**The task:** Output the records below in full, word for word; pictures do not belong in it.

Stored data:
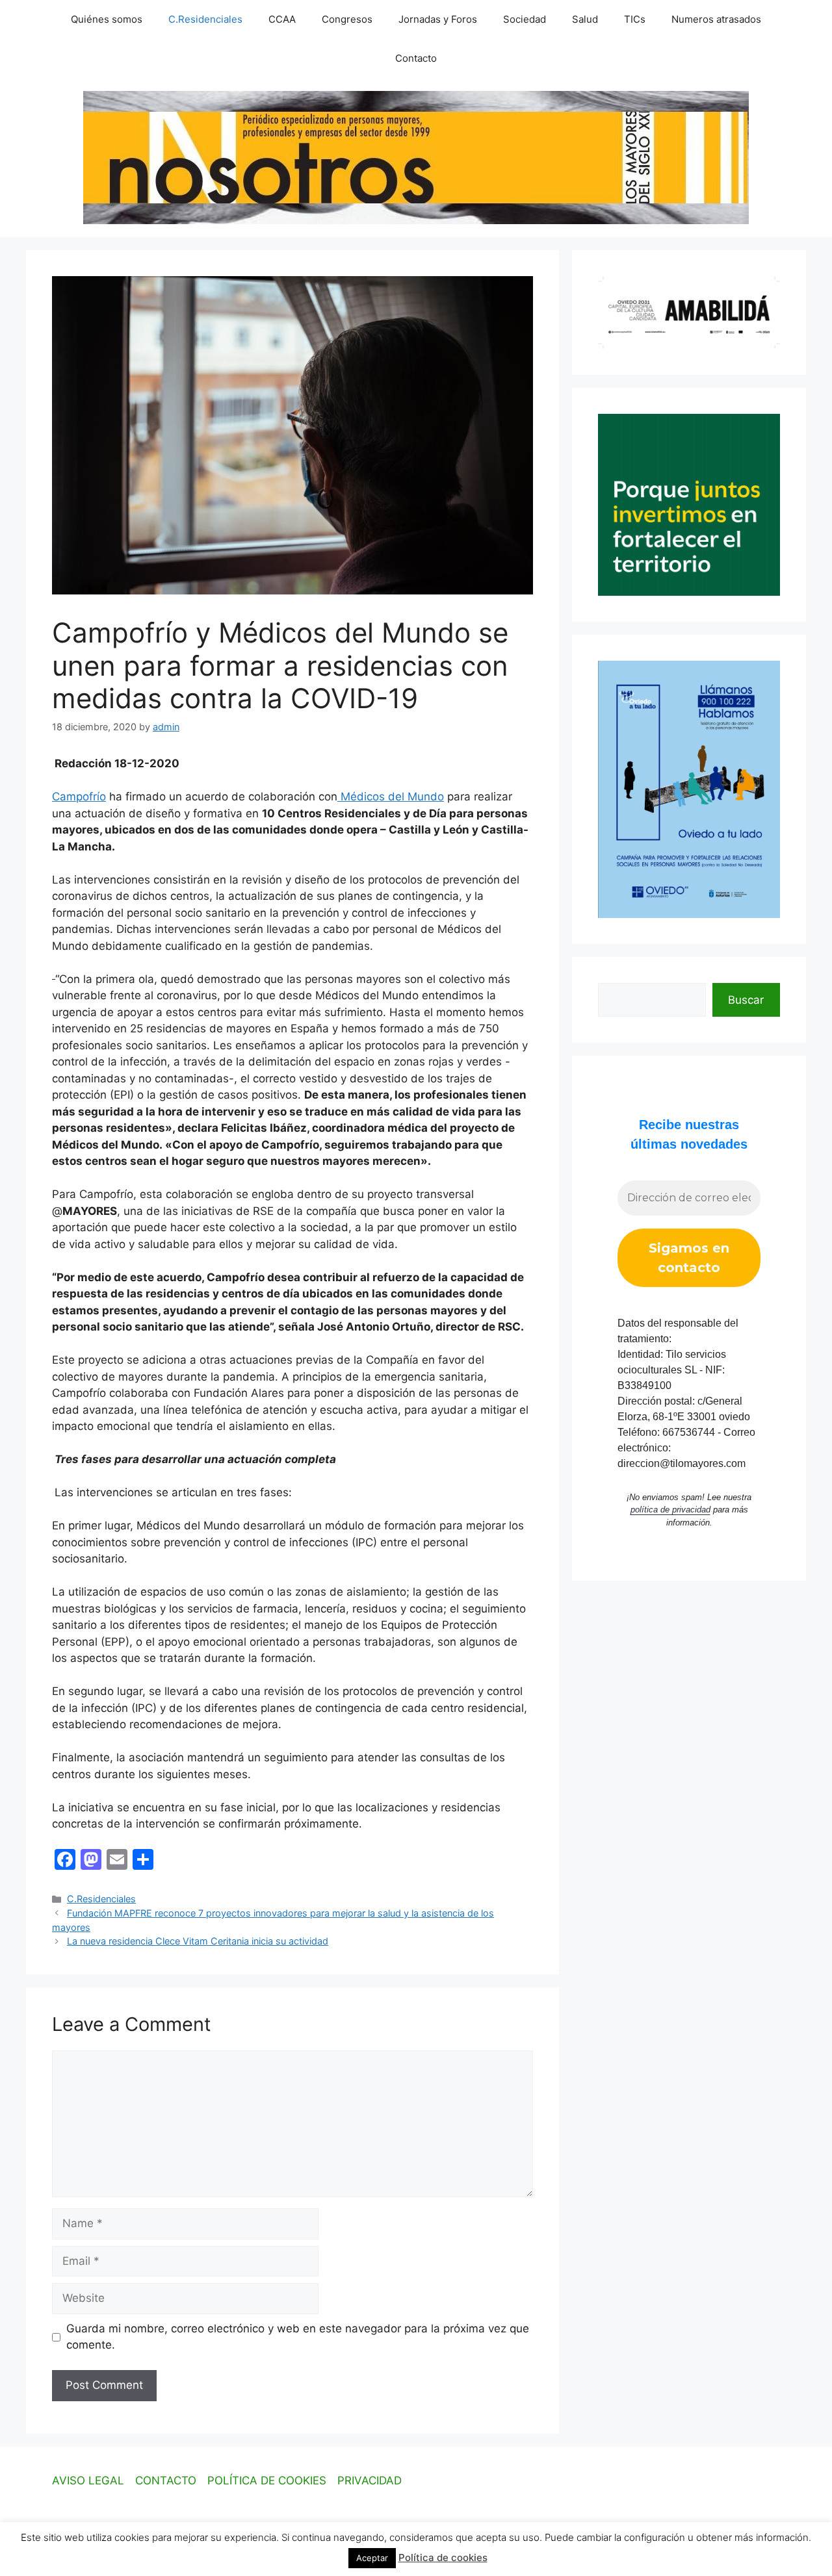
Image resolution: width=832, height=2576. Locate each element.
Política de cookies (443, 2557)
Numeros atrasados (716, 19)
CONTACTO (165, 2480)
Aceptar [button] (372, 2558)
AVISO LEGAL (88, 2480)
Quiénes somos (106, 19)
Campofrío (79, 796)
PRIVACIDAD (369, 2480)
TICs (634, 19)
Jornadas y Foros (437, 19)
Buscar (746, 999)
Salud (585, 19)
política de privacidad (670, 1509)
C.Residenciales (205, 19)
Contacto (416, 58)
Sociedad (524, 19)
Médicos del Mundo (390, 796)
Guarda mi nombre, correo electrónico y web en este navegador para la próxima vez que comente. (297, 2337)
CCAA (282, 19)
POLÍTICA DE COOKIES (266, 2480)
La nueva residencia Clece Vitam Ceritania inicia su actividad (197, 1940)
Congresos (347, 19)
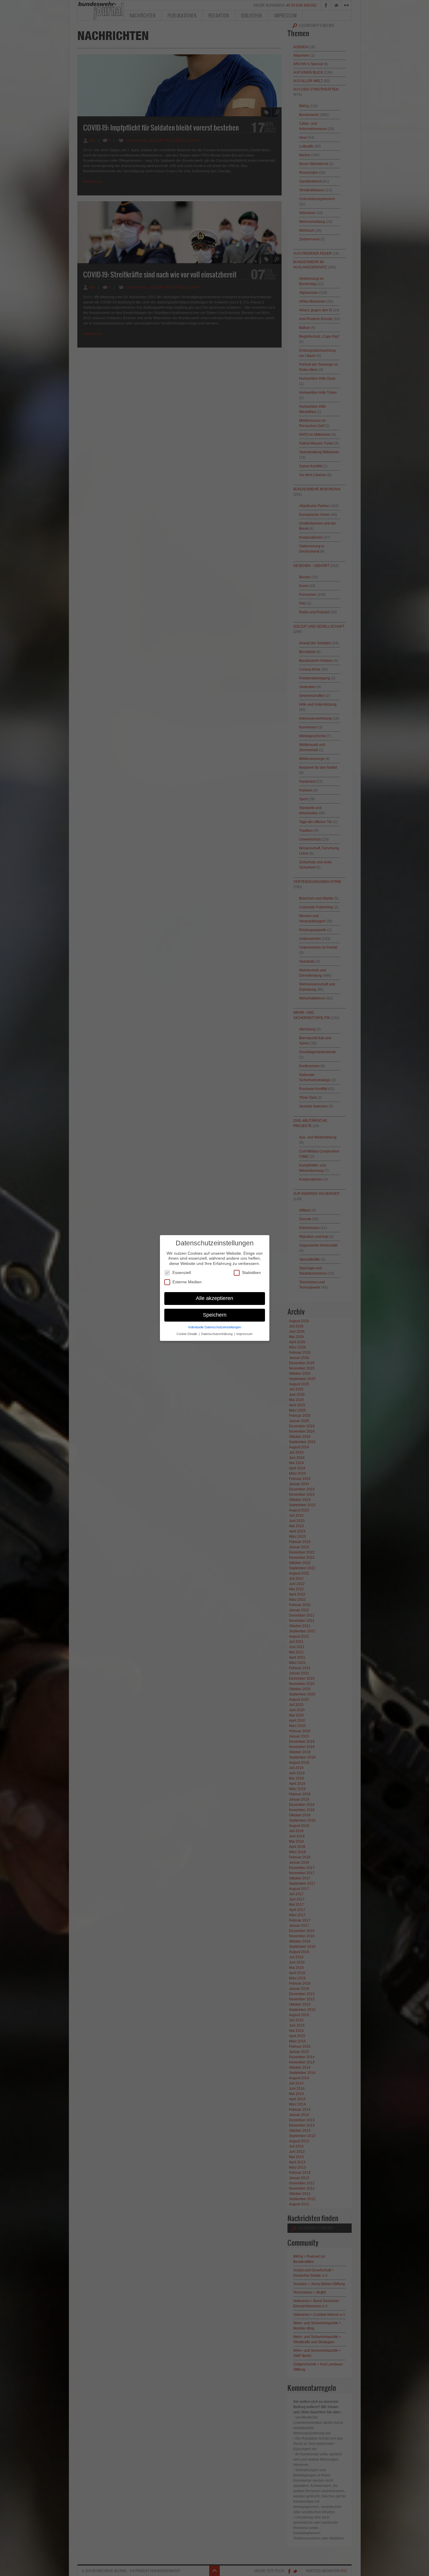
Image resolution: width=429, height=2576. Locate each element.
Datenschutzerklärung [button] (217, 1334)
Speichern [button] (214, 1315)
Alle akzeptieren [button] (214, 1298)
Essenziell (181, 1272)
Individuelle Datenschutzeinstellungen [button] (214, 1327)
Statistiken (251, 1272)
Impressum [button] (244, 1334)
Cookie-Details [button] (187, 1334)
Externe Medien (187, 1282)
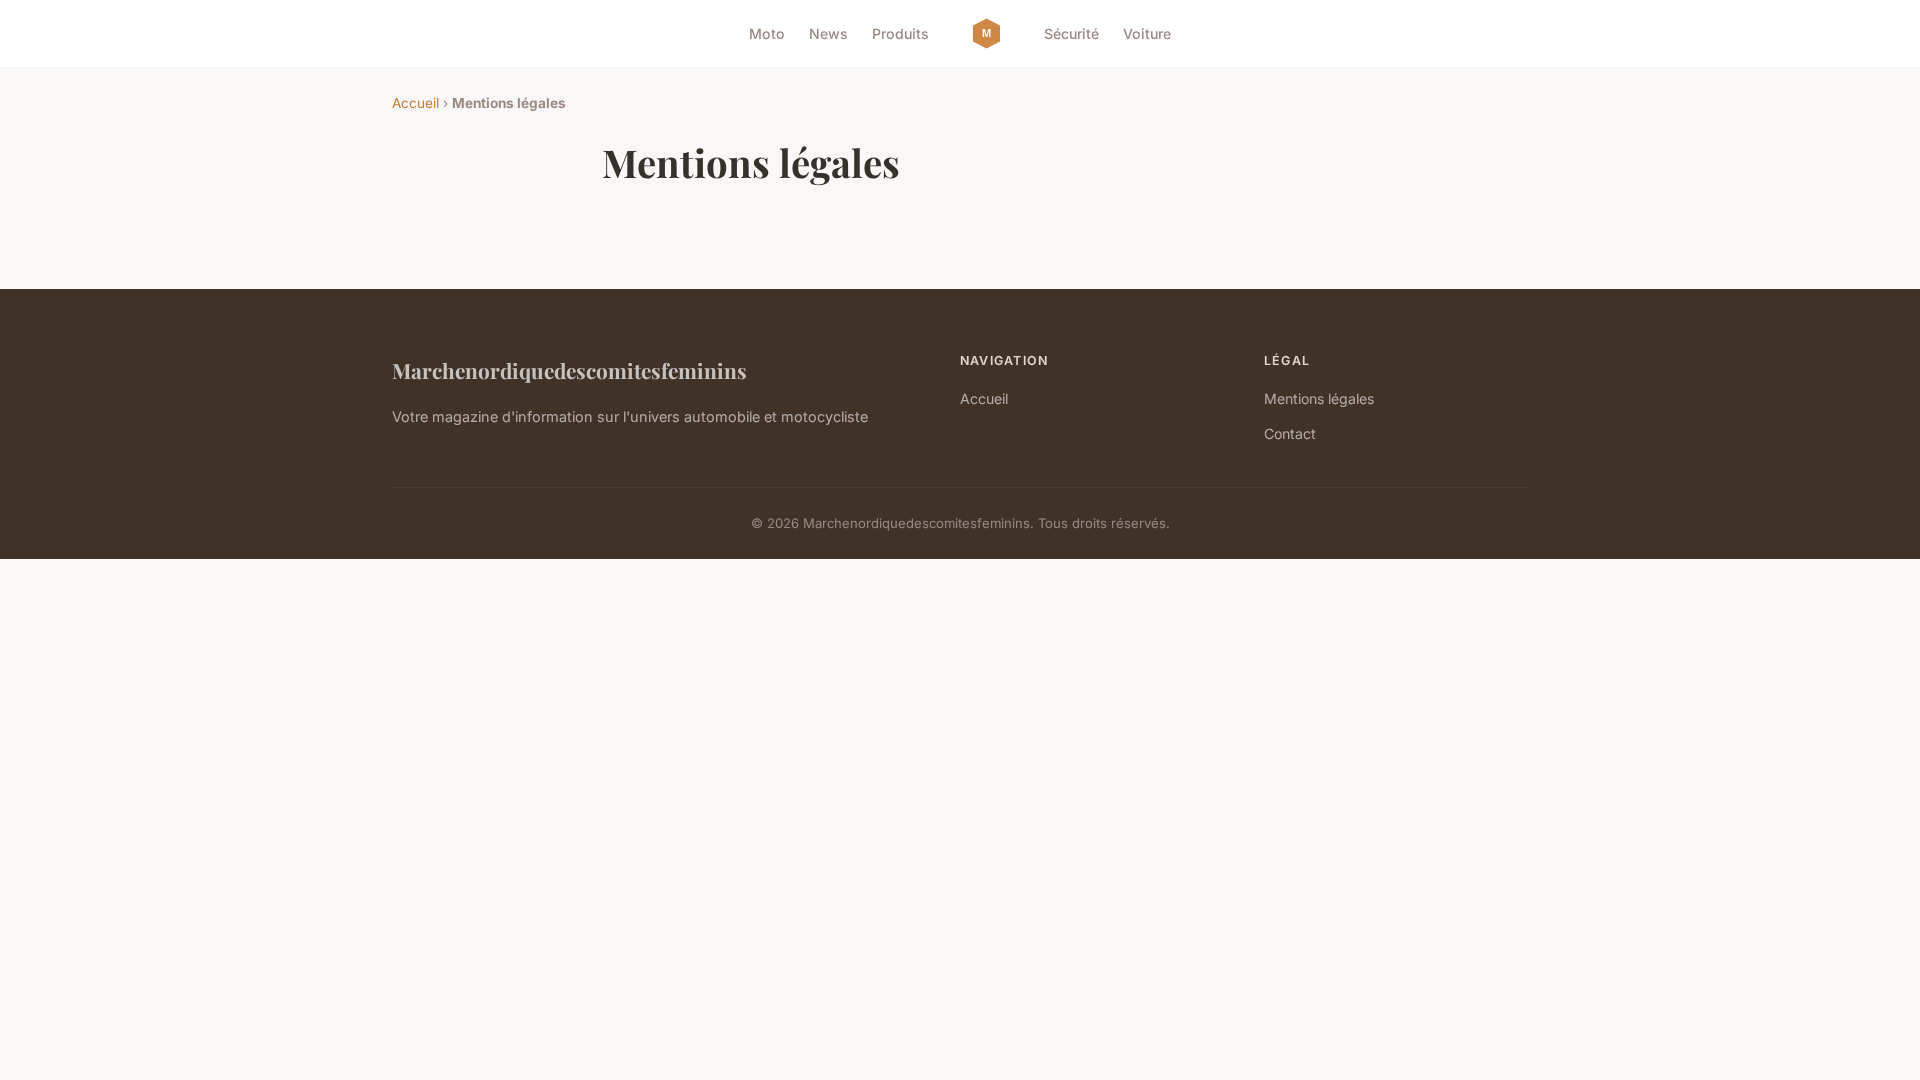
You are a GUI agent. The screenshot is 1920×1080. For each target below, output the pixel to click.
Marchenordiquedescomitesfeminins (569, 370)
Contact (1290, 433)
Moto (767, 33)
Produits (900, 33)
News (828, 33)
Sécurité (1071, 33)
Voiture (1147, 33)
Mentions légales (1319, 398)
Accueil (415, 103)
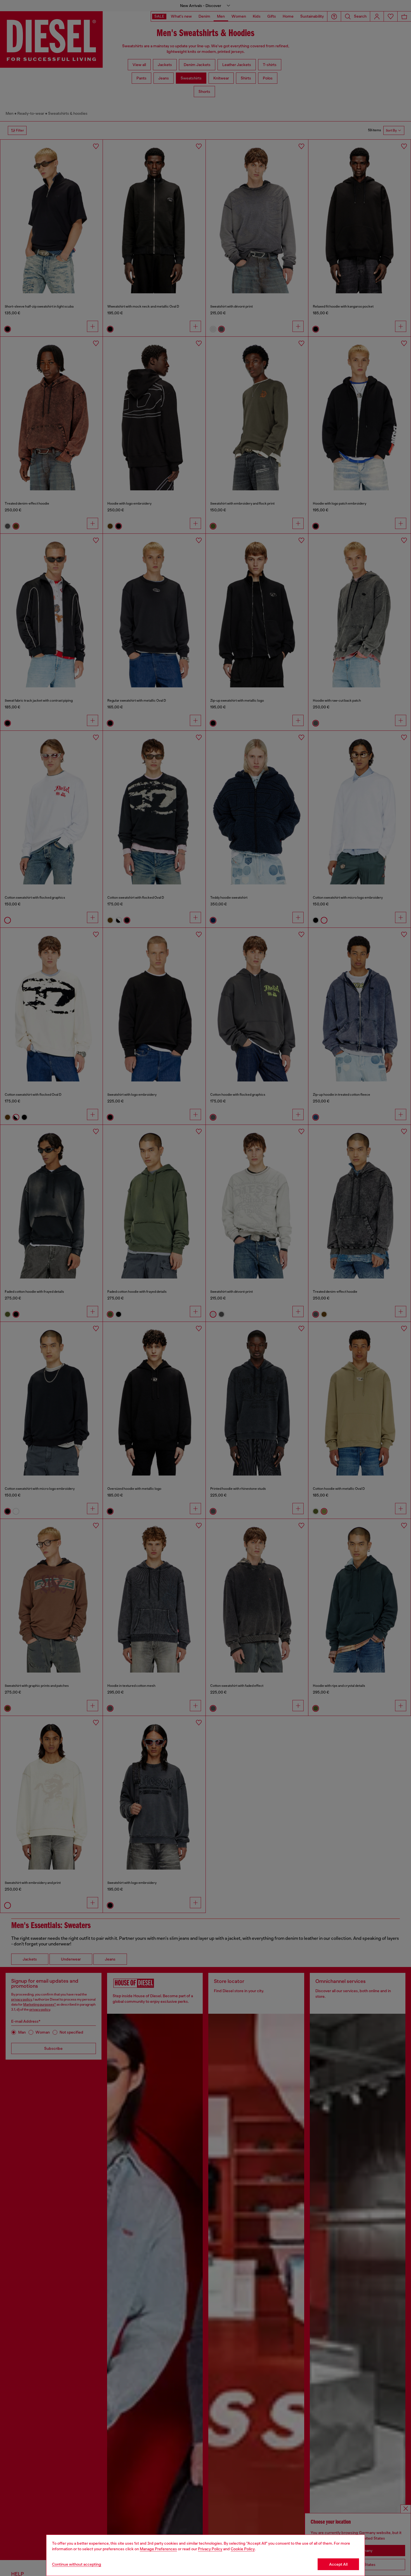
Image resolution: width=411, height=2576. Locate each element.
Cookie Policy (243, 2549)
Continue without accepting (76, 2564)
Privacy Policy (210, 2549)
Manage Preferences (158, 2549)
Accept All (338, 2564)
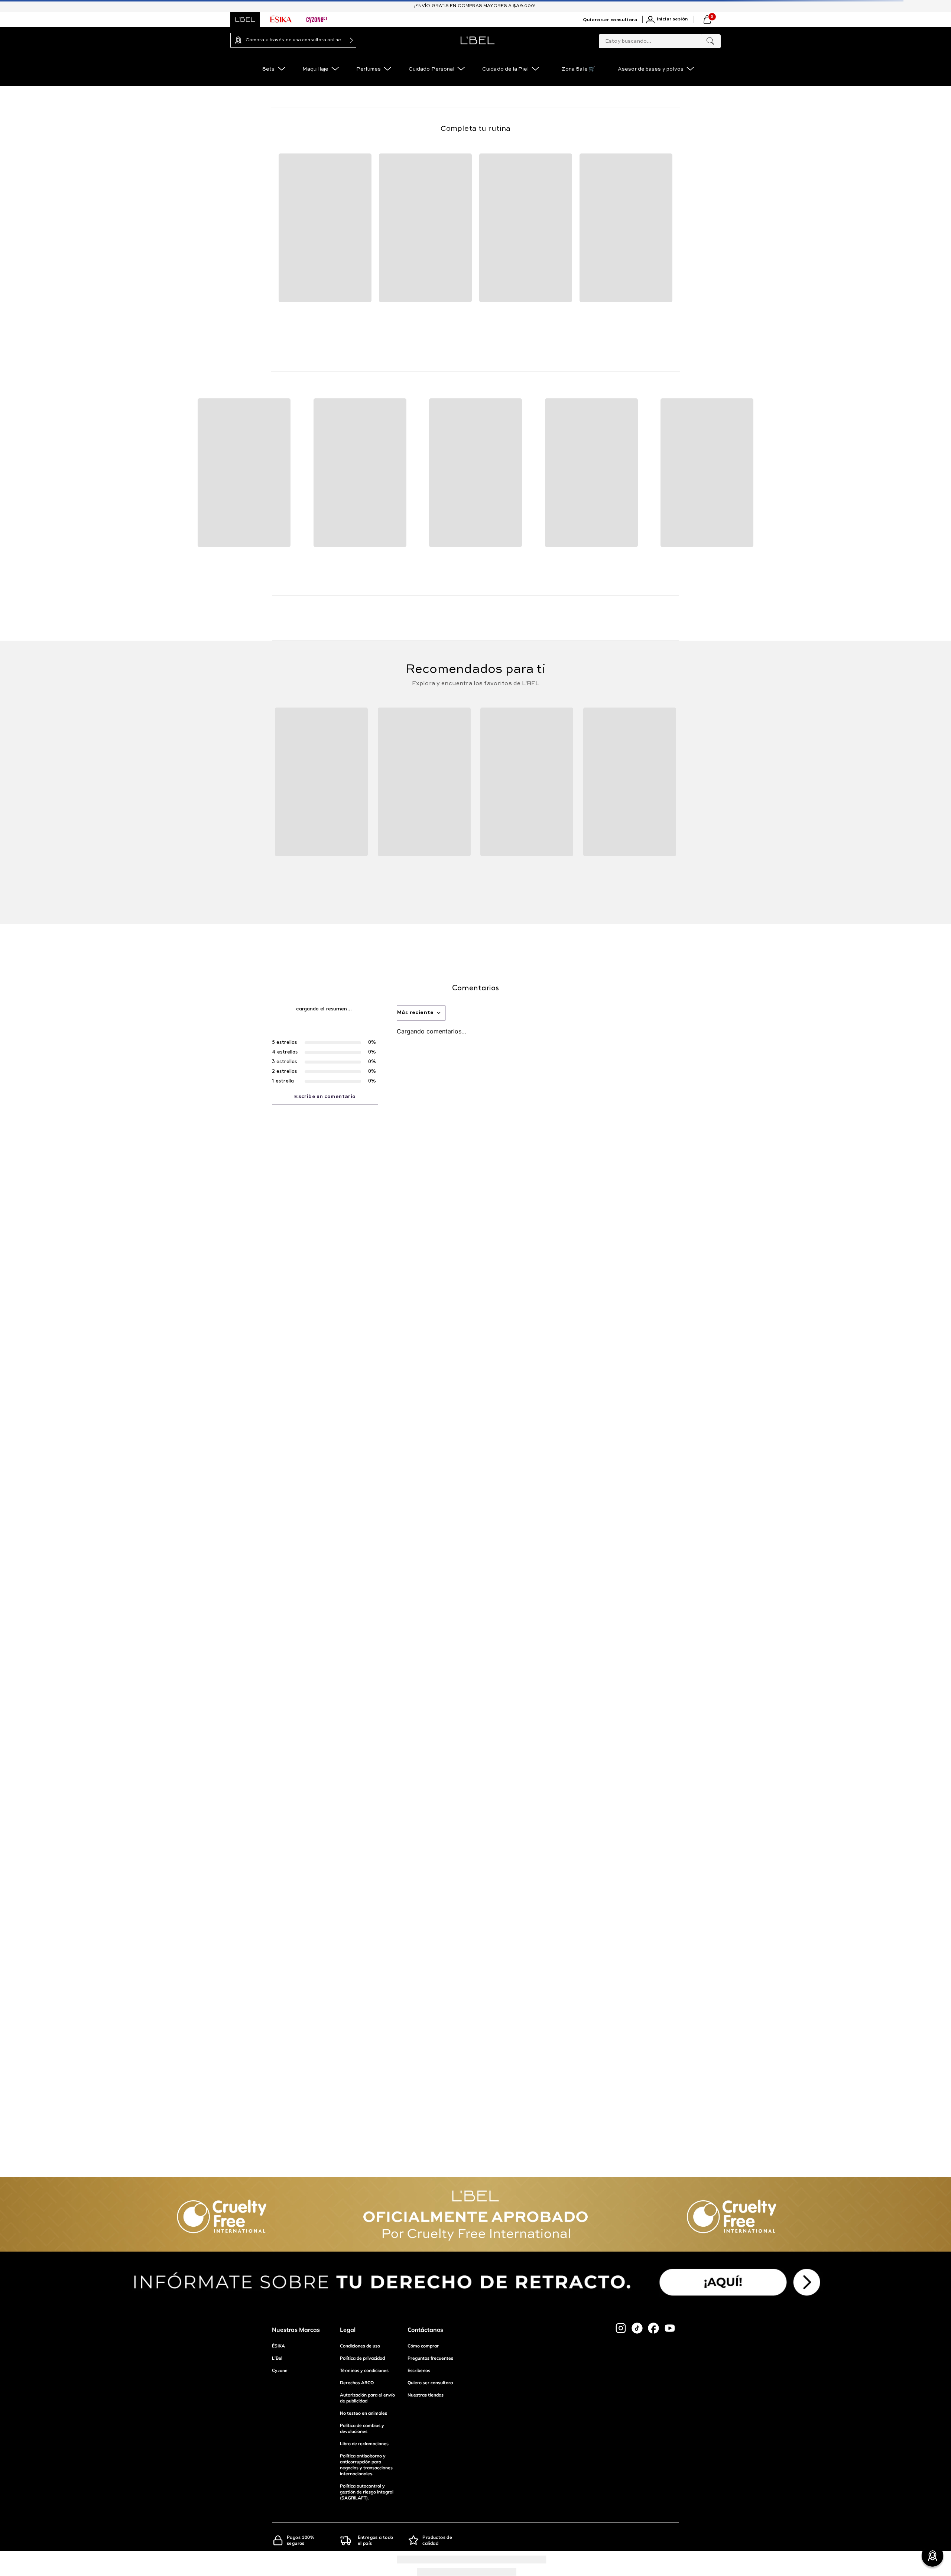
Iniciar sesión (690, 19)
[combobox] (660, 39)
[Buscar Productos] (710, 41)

**Answer:**
Image resolution: width=832, height=2576. Locate each element.
Política de cookies (443, 2557)
Numeros atrasados (716, 19)
CONTACTO (165, 2480)
Aceptar [button] (372, 2558)
AVISO LEGAL (88, 2480)
Quiénes somos (106, 19)
Campofrío (79, 796)
PRIVACIDAD (369, 2480)
TICs (634, 19)
Jornadas y Foros (437, 19)
Buscar (746, 999)
Salud (585, 19)
política de privacidad (670, 1509)
C.Residenciales (205, 19)
Contacto (416, 58)
Sociedad (524, 19)
Médicos del Mundo (390, 796)
Guarda mi nombre, correo electrónico y web en este navegador para la próxima vez que comente. (297, 2337)
CCAA (282, 19)
POLÍTICA DE COOKIES (266, 2480)
La nueva residencia Clece Vitam Ceritania inicia su actividad (197, 1940)
Congresos (347, 19)
Image resolution: width=429, height=2576. Locate each element.
Datenschutzerklärung [button] (217, 1334)
Speichern [button] (214, 1315)
Alle akzeptieren [button] (214, 1298)
Essenziell (181, 1272)
Individuelle Datenschutzeinstellungen [button] (214, 1327)
Statistiken (251, 1272)
Impressum [button] (244, 1334)
Cookie-Details [button] (187, 1334)
Externe Medien (187, 1282)
You are a GUI agent. The screenshot is 1920×1080. For each target below, output the pixel to click.
Marchenordiquedescomitesfeminins (569, 370)
Contact (1290, 433)
Moto (767, 33)
Produits (900, 33)
News (828, 33)
Sécurité (1071, 33)
Voiture (1147, 33)
Mentions légales (1319, 398)
Accueil (415, 103)
Image resolution: width=411, height=2576. Locate each element.
Cookie Policy (243, 2549)
Continue without accepting (76, 2564)
Privacy Policy (210, 2549)
Manage Preferences (158, 2549)
Accept All (338, 2564)
Iniciar sesión (690, 19)
[combobox] (660, 39)
[Buscar Productos] (710, 41)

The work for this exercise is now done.